> Texte source:

_____

Grâce au soutien d’organisations civiles, telle que l’association genevoise Lectures Partagées (2), elle développe son infrastructure éducative, en construisant des bibliothèques. « Ce qui a permis aux principaux hameaux d’avoir accès à des livres et à des ordinateurs », assure Ramon Muñoz Castro, fondateur de l’association, rencontré sur place. « De nombreux défis restent cependant à relever, c’est la raison pour laquelle nous avons lancé une campagne afin de financer l’achat d’un terrain abritant des sources, ainsi qu’une faune et flore très riche », ajoute t-il.

_____

> Données fournies:

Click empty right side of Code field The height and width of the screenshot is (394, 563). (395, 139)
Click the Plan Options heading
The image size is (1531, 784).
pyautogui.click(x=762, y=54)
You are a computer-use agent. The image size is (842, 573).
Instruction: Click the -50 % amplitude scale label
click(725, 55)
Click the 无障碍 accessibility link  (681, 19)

_____

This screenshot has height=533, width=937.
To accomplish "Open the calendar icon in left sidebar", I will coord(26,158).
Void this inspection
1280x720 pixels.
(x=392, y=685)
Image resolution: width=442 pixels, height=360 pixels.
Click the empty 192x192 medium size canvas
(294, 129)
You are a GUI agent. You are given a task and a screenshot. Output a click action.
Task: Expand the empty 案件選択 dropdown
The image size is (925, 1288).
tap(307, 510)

_____

D'après le texte source, quel achat la campagne lancée par l'association doit-elle financer ? Les enregistrements ne servent à rien ici.

L'achat d'un terrain abritant des sources, ainsi qu'une faune et une flore très riches.